··· EXTRACTED INFORMATION
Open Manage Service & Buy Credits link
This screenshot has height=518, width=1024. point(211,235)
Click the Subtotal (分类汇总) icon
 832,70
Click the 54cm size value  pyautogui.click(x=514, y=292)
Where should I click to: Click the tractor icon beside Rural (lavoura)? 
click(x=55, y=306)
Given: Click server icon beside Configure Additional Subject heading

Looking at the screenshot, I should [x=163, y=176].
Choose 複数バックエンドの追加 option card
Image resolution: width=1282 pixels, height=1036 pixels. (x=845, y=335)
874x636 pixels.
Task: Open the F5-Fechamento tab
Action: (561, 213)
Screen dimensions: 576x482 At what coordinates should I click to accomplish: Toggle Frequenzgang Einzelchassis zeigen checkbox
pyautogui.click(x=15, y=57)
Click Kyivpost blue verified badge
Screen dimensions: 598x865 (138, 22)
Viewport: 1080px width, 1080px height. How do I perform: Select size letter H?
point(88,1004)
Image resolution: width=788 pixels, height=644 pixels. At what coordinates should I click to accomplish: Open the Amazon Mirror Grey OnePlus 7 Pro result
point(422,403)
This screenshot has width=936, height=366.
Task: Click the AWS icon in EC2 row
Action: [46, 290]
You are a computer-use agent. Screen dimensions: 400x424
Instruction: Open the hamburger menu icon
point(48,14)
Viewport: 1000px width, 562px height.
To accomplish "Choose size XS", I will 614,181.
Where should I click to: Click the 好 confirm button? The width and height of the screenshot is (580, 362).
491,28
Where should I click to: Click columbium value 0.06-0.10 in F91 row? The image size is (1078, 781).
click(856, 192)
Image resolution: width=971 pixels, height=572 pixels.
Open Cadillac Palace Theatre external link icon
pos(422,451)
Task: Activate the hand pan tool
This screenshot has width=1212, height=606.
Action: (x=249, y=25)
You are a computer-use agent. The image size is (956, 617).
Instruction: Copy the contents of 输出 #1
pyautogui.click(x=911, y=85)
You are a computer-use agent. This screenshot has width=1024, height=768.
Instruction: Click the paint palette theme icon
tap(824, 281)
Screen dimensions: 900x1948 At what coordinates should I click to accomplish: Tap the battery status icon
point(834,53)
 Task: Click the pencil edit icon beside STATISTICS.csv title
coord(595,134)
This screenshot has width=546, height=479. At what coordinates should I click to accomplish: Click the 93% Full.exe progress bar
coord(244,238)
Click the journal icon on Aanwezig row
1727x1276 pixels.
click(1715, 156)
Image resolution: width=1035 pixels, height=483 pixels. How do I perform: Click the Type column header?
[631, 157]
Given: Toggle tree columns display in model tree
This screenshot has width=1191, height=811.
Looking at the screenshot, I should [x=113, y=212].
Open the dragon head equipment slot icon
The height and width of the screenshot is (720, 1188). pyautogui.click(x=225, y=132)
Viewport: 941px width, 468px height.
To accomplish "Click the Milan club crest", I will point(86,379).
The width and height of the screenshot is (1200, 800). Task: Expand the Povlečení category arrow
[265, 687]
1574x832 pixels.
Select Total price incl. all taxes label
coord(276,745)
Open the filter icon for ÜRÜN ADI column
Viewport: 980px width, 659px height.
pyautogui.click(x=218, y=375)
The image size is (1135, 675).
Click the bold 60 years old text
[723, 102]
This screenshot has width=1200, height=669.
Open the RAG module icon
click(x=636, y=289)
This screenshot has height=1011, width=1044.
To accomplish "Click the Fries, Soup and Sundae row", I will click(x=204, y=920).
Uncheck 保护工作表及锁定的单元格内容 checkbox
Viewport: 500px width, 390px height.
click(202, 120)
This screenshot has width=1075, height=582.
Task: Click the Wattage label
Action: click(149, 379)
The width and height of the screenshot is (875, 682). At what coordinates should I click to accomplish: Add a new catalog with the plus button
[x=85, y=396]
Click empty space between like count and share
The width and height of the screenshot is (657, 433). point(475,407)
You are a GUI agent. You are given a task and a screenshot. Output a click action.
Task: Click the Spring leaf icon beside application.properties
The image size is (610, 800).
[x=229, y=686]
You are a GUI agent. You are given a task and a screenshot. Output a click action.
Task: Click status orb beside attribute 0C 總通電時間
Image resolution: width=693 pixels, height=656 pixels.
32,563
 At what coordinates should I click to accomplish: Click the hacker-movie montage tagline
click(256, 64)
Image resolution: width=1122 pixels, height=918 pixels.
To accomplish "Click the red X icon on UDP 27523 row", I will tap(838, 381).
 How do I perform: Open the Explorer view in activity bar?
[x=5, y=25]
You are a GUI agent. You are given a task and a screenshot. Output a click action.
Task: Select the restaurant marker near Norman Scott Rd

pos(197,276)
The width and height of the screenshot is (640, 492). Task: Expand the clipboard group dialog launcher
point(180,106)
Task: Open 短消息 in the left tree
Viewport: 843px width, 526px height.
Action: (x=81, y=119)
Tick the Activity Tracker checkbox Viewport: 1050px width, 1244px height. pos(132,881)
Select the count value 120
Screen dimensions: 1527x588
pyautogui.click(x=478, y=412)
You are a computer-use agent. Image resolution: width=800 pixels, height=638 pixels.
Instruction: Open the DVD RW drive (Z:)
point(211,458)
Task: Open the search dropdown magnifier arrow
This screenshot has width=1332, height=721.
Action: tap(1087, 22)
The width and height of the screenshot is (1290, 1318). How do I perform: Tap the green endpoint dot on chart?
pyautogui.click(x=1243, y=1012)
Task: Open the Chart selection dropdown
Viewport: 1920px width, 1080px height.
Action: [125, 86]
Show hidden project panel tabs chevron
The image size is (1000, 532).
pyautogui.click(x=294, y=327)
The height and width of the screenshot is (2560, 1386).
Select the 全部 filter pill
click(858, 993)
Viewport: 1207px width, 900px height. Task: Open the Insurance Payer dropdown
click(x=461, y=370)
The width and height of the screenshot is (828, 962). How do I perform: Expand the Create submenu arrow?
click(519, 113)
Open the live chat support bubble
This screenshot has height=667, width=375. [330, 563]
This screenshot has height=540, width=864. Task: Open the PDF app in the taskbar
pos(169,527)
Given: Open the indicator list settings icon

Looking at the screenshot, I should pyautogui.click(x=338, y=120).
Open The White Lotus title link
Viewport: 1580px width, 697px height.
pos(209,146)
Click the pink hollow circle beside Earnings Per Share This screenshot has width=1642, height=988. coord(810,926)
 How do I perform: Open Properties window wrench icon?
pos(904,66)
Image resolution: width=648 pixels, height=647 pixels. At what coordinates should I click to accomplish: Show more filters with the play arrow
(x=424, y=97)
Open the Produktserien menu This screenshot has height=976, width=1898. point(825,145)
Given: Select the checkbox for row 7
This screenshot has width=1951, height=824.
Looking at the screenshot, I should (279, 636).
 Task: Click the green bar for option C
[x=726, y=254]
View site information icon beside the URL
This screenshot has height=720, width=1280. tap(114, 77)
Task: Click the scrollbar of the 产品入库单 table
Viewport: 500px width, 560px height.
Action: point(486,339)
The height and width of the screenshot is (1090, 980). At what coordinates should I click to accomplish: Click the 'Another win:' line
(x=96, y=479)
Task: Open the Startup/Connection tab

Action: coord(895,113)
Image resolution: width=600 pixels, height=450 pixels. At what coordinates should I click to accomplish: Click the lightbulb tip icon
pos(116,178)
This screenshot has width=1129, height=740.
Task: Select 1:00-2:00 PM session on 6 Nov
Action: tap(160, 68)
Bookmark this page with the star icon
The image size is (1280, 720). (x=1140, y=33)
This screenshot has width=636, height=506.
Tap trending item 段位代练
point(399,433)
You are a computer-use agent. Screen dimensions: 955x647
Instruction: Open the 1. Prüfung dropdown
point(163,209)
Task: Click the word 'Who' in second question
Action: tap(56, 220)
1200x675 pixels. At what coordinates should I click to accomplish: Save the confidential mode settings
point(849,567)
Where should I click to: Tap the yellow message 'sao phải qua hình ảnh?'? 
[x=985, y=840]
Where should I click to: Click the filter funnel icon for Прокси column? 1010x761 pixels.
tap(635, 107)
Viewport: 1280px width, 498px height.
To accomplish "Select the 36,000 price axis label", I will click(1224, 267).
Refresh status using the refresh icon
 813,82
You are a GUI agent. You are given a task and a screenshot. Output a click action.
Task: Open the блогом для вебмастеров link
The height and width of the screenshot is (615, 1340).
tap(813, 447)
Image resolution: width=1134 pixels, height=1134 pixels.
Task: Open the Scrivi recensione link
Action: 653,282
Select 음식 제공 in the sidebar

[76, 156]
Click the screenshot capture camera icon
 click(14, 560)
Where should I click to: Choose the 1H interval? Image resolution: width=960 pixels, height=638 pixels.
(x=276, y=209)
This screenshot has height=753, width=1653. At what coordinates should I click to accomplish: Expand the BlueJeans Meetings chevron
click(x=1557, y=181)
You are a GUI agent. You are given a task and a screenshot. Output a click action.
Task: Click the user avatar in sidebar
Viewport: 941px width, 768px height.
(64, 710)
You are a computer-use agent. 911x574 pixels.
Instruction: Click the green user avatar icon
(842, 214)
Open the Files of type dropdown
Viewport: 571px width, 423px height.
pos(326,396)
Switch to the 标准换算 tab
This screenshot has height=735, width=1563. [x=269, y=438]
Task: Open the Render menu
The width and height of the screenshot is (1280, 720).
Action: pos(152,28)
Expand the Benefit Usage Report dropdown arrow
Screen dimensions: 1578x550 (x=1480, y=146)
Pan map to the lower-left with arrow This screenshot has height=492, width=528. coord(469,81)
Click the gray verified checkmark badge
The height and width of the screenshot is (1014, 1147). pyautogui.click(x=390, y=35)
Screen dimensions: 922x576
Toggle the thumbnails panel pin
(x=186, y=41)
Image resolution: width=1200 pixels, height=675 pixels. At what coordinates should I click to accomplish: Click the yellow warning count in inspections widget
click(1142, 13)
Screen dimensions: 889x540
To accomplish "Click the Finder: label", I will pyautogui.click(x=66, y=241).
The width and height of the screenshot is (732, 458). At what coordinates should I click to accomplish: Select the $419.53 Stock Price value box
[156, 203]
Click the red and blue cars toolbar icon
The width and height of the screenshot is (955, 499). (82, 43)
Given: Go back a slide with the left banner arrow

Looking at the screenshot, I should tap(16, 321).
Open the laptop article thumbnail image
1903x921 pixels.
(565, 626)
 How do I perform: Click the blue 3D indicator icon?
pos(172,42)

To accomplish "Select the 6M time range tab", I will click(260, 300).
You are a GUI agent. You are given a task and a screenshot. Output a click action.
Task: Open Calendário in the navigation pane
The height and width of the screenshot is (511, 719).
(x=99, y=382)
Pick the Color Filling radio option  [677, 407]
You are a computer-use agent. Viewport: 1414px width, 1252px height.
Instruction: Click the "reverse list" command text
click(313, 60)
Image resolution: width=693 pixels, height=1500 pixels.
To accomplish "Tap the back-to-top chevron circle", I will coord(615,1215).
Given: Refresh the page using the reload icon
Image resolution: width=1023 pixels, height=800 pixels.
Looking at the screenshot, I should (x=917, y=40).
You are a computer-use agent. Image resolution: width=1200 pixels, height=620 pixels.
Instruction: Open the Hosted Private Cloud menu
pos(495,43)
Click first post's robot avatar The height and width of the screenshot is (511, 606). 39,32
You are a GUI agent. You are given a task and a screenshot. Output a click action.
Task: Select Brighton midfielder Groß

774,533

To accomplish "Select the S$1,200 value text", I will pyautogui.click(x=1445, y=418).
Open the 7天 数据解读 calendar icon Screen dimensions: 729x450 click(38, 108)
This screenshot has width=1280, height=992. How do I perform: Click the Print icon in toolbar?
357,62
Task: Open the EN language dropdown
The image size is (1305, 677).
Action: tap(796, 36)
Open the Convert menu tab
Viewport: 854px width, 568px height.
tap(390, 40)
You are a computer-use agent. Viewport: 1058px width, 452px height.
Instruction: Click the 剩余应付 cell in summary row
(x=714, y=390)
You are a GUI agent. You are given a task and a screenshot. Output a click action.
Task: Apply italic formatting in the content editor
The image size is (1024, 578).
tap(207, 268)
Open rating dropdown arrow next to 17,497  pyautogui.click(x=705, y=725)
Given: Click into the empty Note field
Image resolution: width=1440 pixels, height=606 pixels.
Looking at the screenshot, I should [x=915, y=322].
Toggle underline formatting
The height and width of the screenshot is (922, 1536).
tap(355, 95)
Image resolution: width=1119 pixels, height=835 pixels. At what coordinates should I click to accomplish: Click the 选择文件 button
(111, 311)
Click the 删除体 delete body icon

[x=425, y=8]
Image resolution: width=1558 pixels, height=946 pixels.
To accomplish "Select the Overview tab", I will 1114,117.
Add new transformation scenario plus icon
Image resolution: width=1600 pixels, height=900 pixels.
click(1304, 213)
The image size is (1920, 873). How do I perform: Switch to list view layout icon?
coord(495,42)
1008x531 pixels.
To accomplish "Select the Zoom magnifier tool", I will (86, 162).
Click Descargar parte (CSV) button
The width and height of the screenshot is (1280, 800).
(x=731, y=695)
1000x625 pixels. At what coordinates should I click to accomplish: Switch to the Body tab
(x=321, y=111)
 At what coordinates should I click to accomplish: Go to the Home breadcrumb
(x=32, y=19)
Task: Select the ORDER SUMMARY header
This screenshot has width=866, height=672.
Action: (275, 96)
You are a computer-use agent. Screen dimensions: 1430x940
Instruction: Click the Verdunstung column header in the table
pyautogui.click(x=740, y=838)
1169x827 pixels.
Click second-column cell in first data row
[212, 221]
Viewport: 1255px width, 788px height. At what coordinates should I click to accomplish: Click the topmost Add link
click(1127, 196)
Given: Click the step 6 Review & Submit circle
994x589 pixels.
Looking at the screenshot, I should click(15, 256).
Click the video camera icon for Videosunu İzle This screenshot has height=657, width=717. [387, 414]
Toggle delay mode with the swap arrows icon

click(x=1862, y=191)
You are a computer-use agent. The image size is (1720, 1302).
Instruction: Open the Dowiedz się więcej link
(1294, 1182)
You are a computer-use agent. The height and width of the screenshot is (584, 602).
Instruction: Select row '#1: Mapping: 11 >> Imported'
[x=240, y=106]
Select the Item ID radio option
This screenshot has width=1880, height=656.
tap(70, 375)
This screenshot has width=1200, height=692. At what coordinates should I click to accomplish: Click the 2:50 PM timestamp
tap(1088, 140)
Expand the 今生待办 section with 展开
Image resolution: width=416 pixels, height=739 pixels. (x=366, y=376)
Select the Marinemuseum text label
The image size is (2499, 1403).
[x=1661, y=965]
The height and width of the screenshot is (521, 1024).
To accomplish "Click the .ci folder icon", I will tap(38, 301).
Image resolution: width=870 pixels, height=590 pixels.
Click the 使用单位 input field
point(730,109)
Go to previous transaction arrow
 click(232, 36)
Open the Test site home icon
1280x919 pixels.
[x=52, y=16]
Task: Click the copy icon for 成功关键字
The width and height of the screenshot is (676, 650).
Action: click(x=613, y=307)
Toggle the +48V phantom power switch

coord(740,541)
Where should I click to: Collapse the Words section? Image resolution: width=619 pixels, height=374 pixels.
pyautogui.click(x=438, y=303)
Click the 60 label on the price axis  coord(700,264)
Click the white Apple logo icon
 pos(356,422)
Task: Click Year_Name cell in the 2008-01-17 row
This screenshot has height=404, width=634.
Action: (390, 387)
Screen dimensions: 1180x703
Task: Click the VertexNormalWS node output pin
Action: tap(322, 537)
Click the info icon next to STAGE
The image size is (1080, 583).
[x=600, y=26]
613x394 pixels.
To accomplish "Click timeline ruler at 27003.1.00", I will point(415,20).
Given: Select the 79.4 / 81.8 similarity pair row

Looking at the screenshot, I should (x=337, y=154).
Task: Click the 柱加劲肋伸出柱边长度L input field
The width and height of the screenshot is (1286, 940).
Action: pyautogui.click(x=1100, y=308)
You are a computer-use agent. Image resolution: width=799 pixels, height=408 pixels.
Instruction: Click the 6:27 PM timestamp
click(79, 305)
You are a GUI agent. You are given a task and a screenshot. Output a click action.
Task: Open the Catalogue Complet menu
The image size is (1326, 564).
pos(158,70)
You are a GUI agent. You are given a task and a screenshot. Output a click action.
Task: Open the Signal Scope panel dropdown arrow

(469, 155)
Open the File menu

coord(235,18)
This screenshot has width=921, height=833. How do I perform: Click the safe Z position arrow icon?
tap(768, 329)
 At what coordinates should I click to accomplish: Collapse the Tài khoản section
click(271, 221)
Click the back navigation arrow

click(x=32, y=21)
······
Everything from the line with "Where should I click to: Collapse" through the line with "Task: Click the 柱加劲肋伸出柱边长度L input field" should be written out exactly as it appears above, end lines included, and nothing outside that range.

§ OUTPUT FOR THIS EXERCISE
Where should I click to: Collapse the Words section? Image resolution: width=619 pixels, height=374 pixels.
pyautogui.click(x=438, y=303)
Click the 60 label on the price axis  coord(700,264)
Click the white Apple logo icon
 pos(356,422)
Task: Click Year_Name cell in the 2008-01-17 row
This screenshot has height=404, width=634.
Action: (390, 387)
Screen dimensions: 1180x703
Task: Click the VertexNormalWS node output pin
Action: tap(322, 537)
Click the info icon next to STAGE
The image size is (1080, 583).
[x=600, y=26]
613x394 pixels.
To accomplish "Click timeline ruler at 27003.1.00", I will point(415,20).
Given: Select the 79.4 / 81.8 similarity pair row

Looking at the screenshot, I should (x=337, y=154).
Task: Click the 柱加劲肋伸出柱边长度L input field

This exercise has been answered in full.